- Born: 1967 (age 58–59) Petete, Butebo District, Uganda
- Education: Nabumali High School (High School Diploma) Makerere University (Bachelor of Veterinary Medicine) (Master of Public Health) Cornell University (Master of Science in Microbiology & Immunology)
- Occupations: Veterinarian, Microbiologist, and Epidemiologist
- Years active: 1998–present
- Spouse: (Michael Masanza)

= Monica Musenero =

Ugandan veterinarian and epidemiologist

Monica Musenero Masanza (born circa 1967) is a Ugandan veterinarian, microbiologist and epidemiologist, who serves as the Minister of Energy and Mineral development, earlier she served as the Minister of Science, Technology and innovation. as a consultant epidemiologist to the government of Uganda and serves as an advisor to the president of Uganda on epidemics and pandemics. She previously served as the Principal Epidemiologist and Assistant Commissioner for Epidemiology and Surveillance in the Uganda Ministry of Health. She has previously played leading roles in the control of Ebola epidemics in Uganda, the Democratic Republic of the Congo and in the West African country of Sierra Leone.
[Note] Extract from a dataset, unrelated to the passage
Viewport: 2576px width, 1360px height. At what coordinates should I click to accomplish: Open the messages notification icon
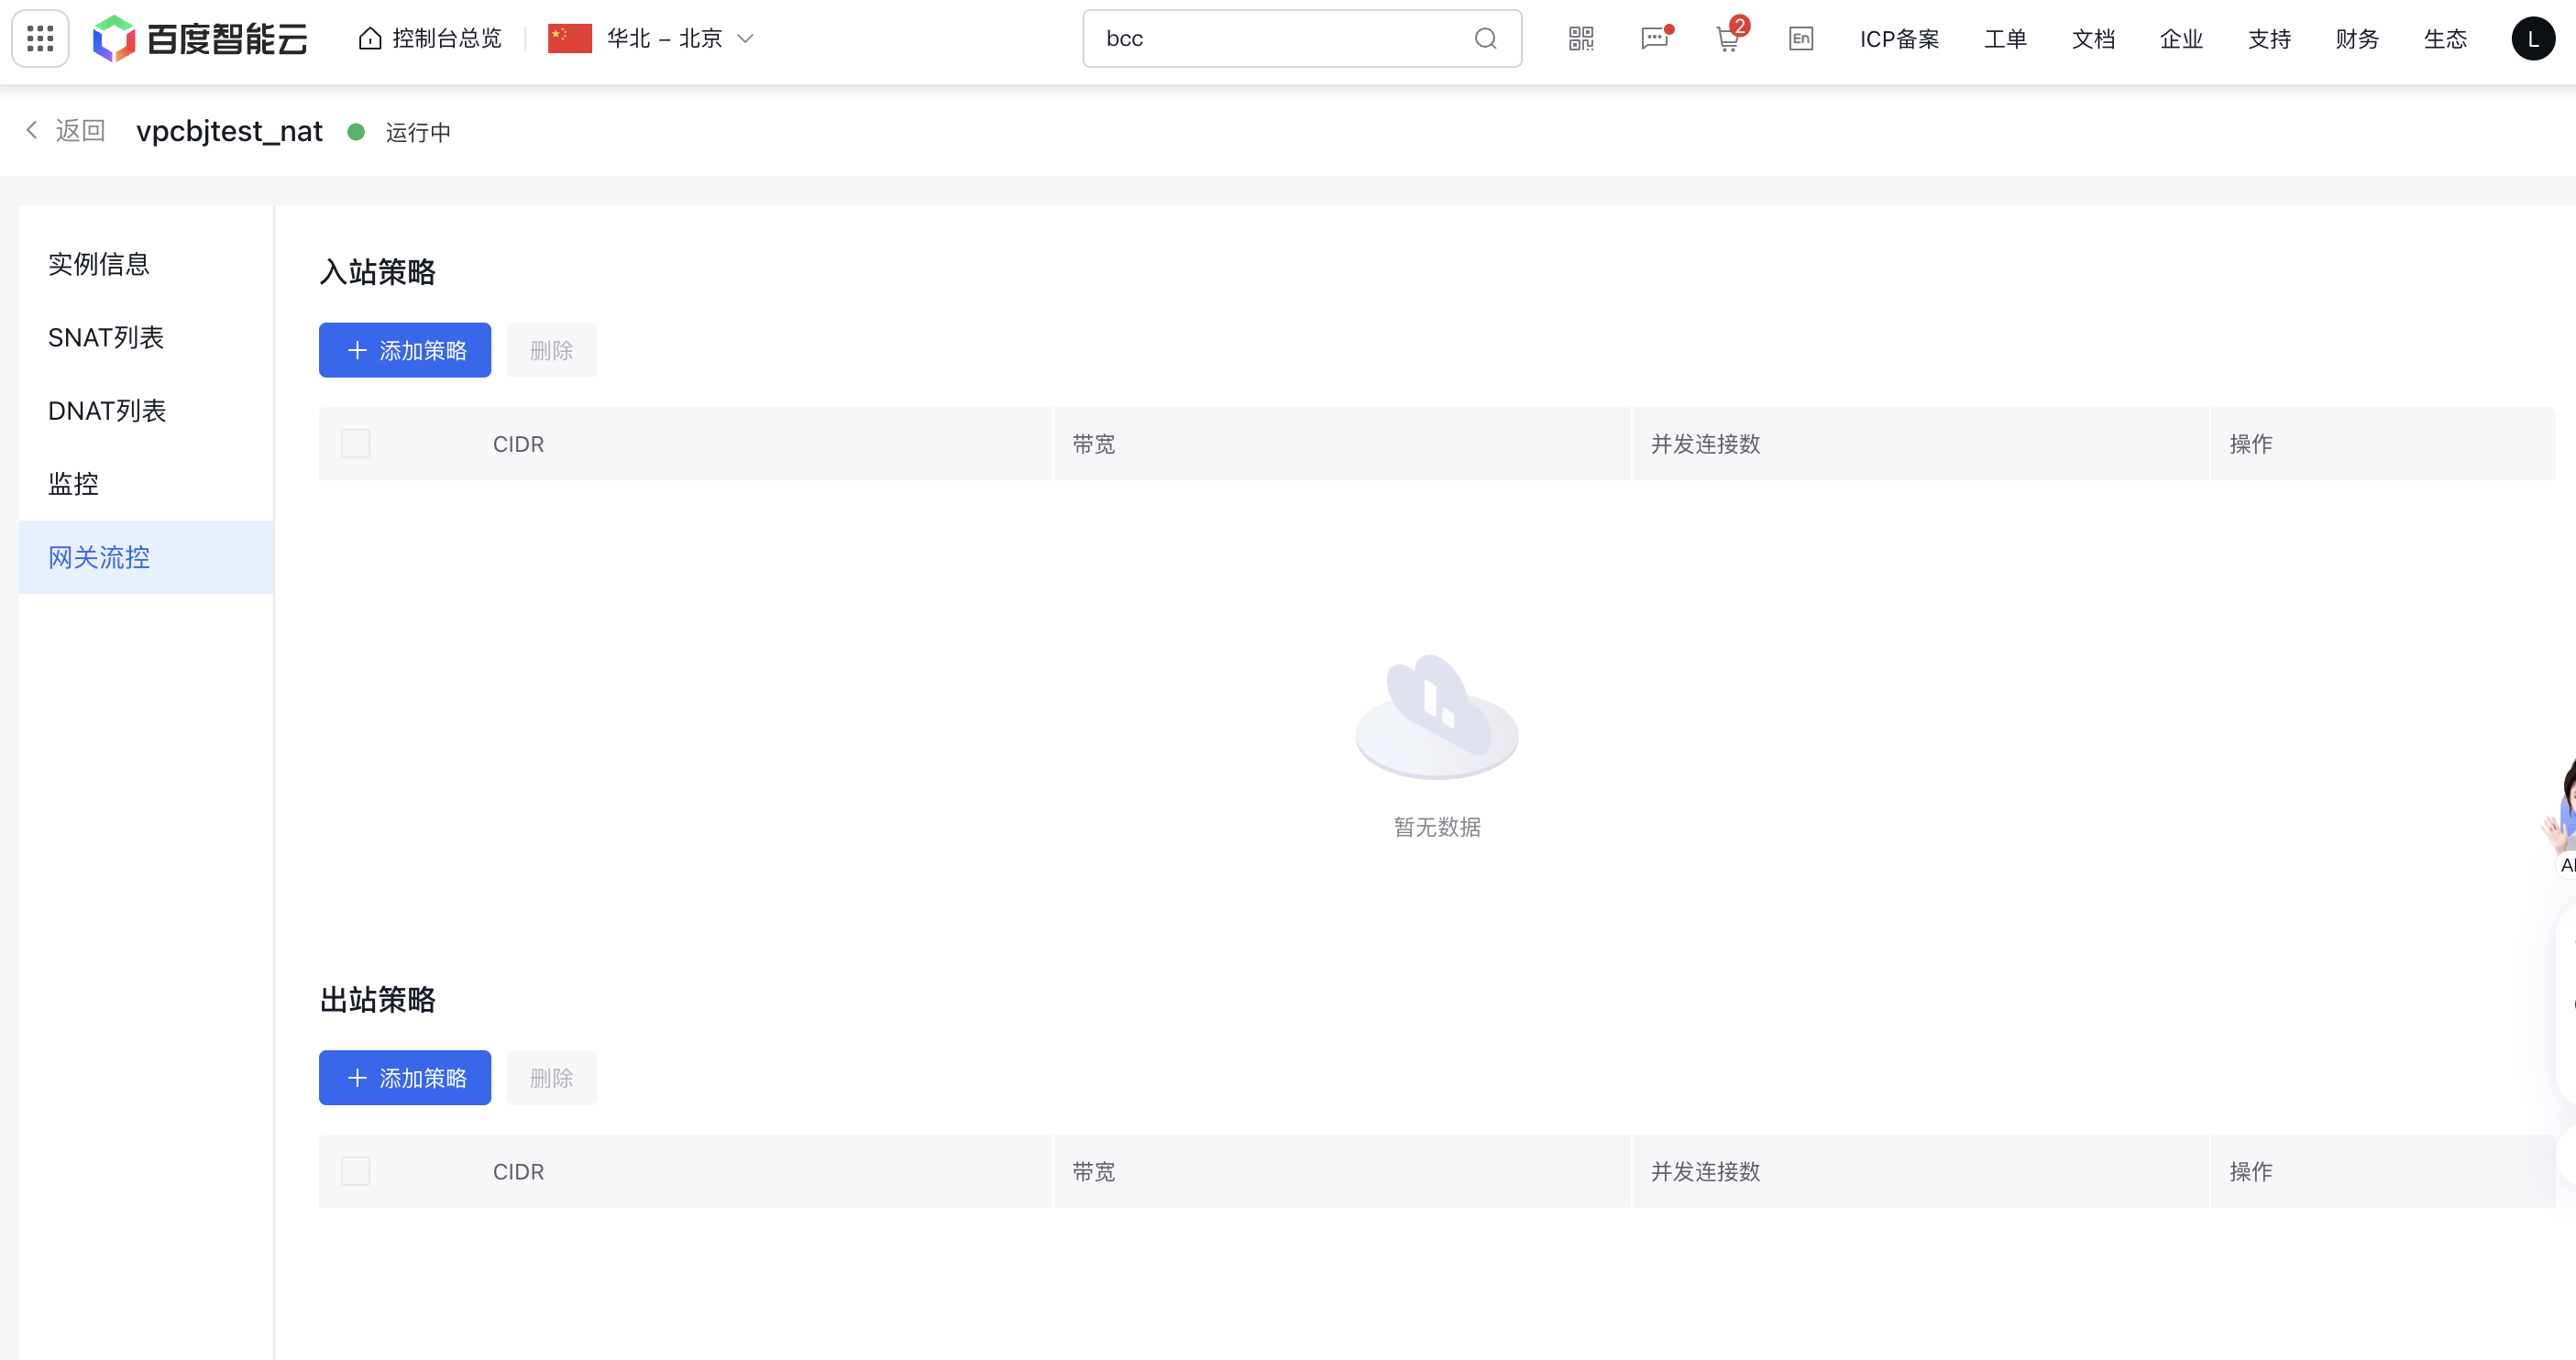point(1655,38)
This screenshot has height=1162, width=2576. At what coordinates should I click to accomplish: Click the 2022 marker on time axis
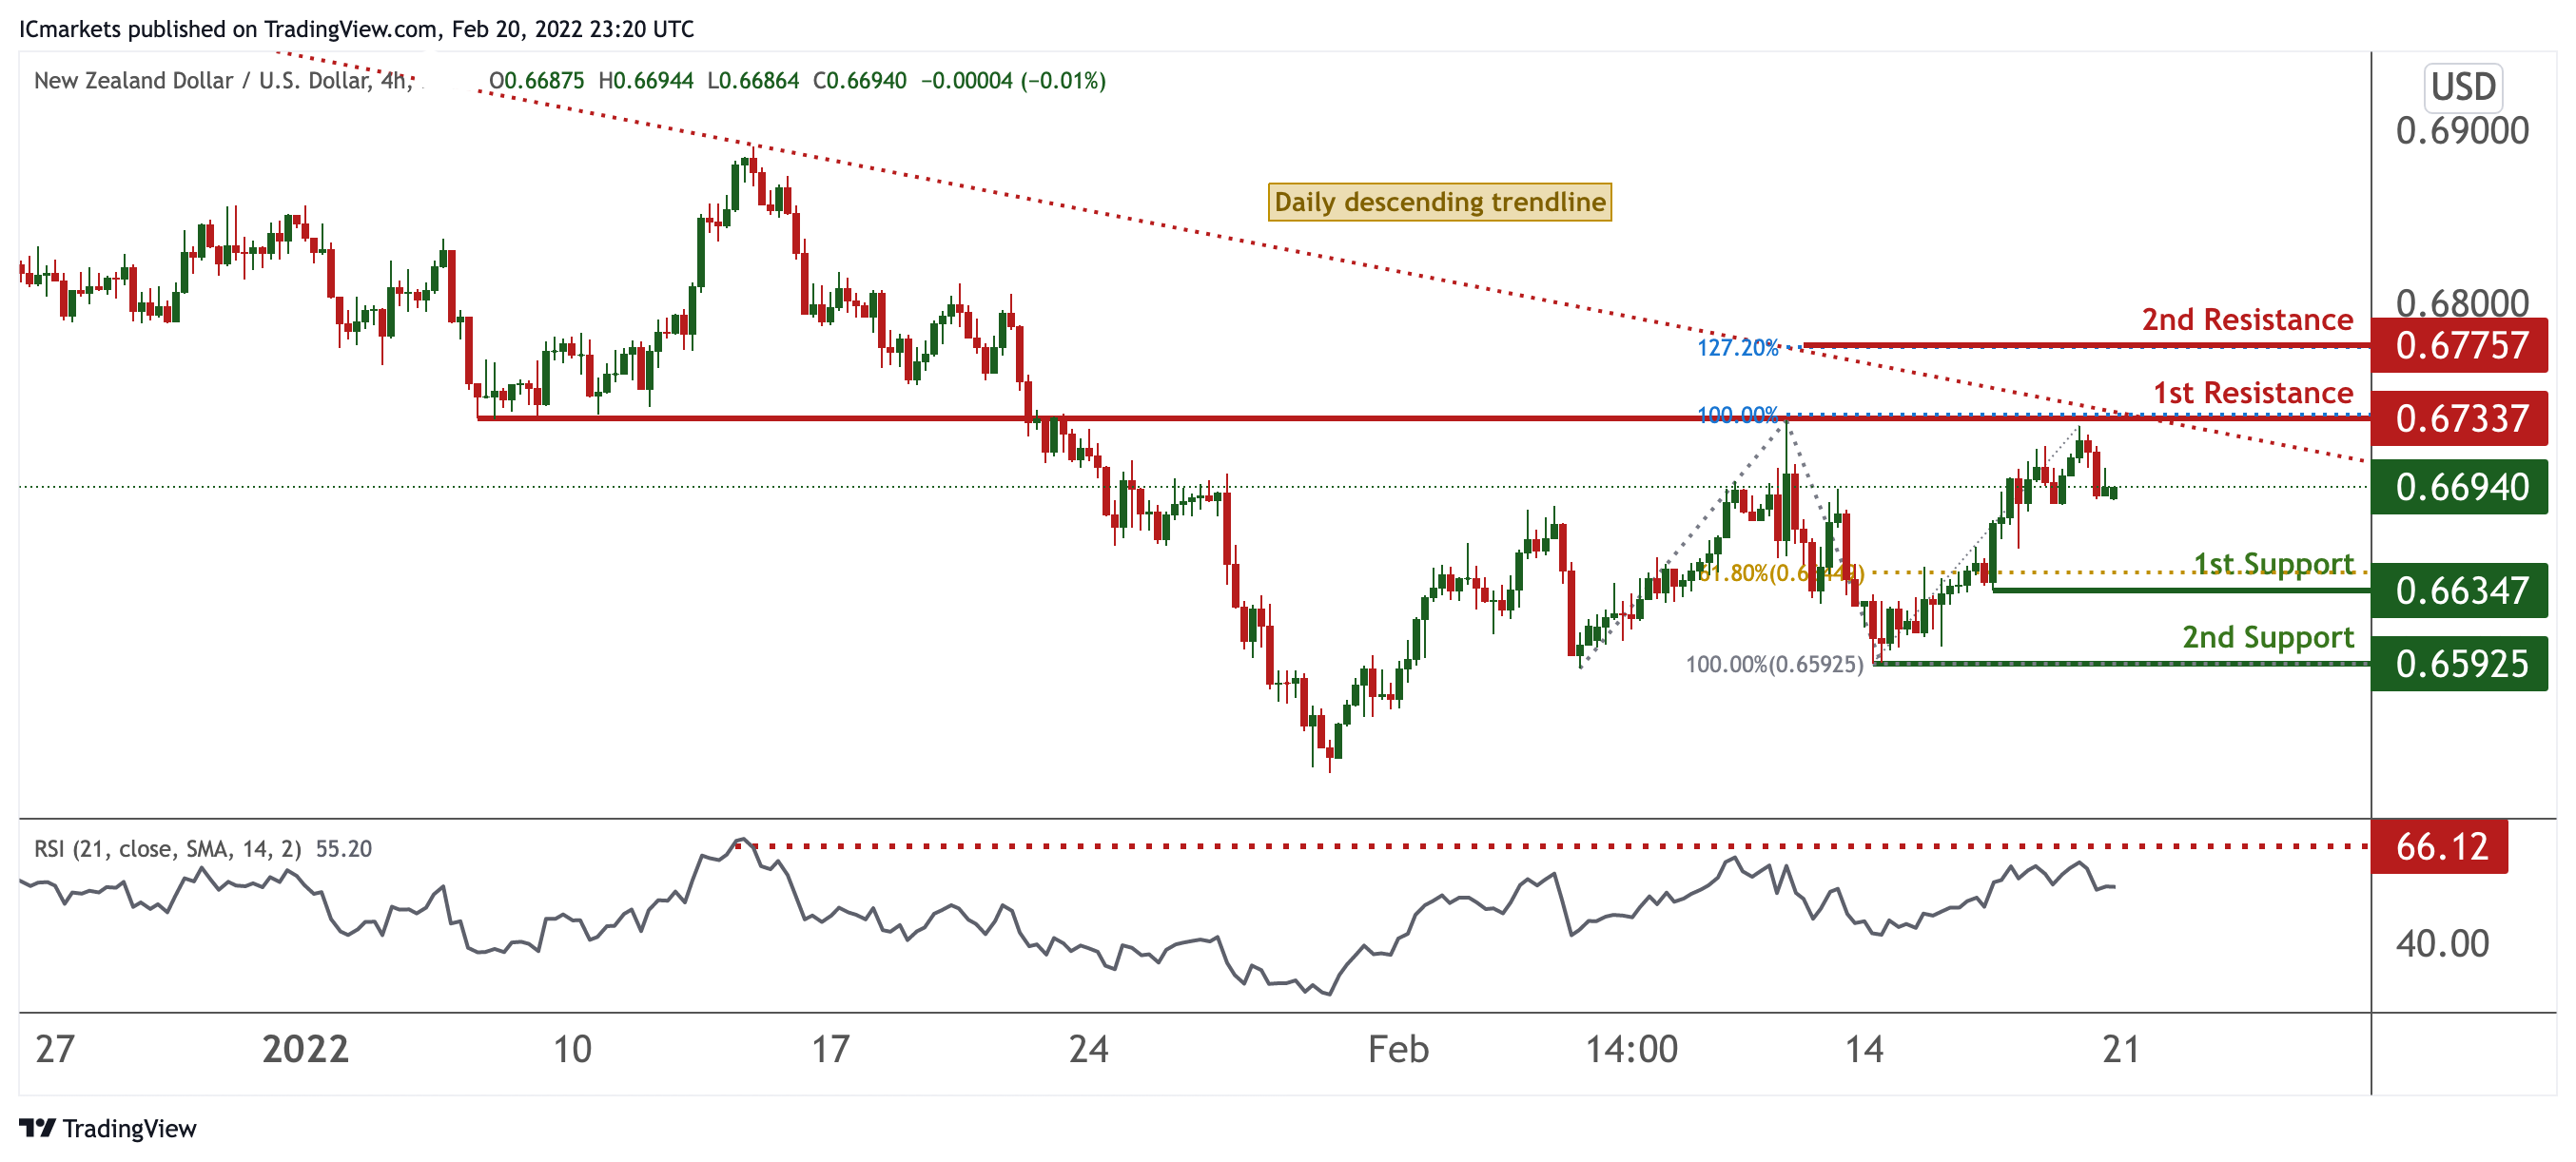tap(305, 1049)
==Early life and education==
Musenero was born in present-day Butebo District (formerly part of Pallisa District), in the Eastern Region of Uganda. She started School at Kodiri Primary School and later moved to Kalalaka Primary School where she sat her Primary Leaving Examinations (PLE). After she joined Bubulo Girls High School for her O-Level studies. She then attended Nabumali High School, where she completed her A-Level education and graduated with a High School Diploma, in 1987.

She was then admitted to Makerere University, Uganda's largest and oldest public university, graduating with a Bachelor of Veterinary Medicine degree. Later, she was awarded a Master of Public Health degree, also by Makerere University. She also holds a Master of Science degree in Microbiology and Immunology, awarded by Cornell University, in 1997.

==Career==
Monica Musenero started her career at Makerere University in 1992 where she served as a Teaching Assistant at Faculty of Veterinary Medicine. At first She taught Veterinary Pharmacology, Physiology, Biochemistry, but later switched to Microbiology, immunology and Molecular Biology after completing her Postgraduate studies in USA.

In 2003, Musenero joined Makerere School of Public Health for a Master of Public Health (MPH) and specialized in Epidemic Control. She joined the Uganda Ministry of Health first as a Fellow and later was appointed as an Epidemiologist and later Principal Epidemiologist at the Ministry's Epidemiology and Surveillance Division.

In 2008, Musenero was employed by the African Field Epidemiology Network (AFENET), as a Consultant Epidemiologist and Senior Program Officer, based in Kampala, Uganda. In 2011, she joined SDS (Strengthening Decentralization for Sustainability) Project as was Regional Director for Central Uganda, serving in that capacity until 2013.

In 2014 she responded to a request responded to a call to support the Ebola affected countries and travelled to Sierra Leone where she served as a Consultant and later Field Coordinator
for the World Health Organization, during the Ebola virus epidemic in Sierra Leone. She served briefly as the Assistant Commissioner, Epidemiology and Surveillance at the Ministry of Health in Uganda, in 2015, but was requested to return to Sierra Leone to continue supporting the Ebola response until 2017.

In 2018 and 2019 she served as a Consultant on Ebola Response in DRC and Rwanda.

==Other considerations==

In 2014, during the Ebola outbreak in Guinea, Liberia and Sierra Leone, after Musenero had retired from the Uganda Ministry of Health, she was recalled to "offer technical advice in West Africa, because of her experience in handling Ebola".

In early 2020, before Uganda recorded her first COVID-19 patient, Dr Musenero was appointed as a senior advisor to the president of Uganda, regarding the pandemic. She led a team of professionals and technocrats who planned strategy and advised the president on the way forward.

==Family==
Monica Musenero is married to Michael Masanza and together are the parents of three children.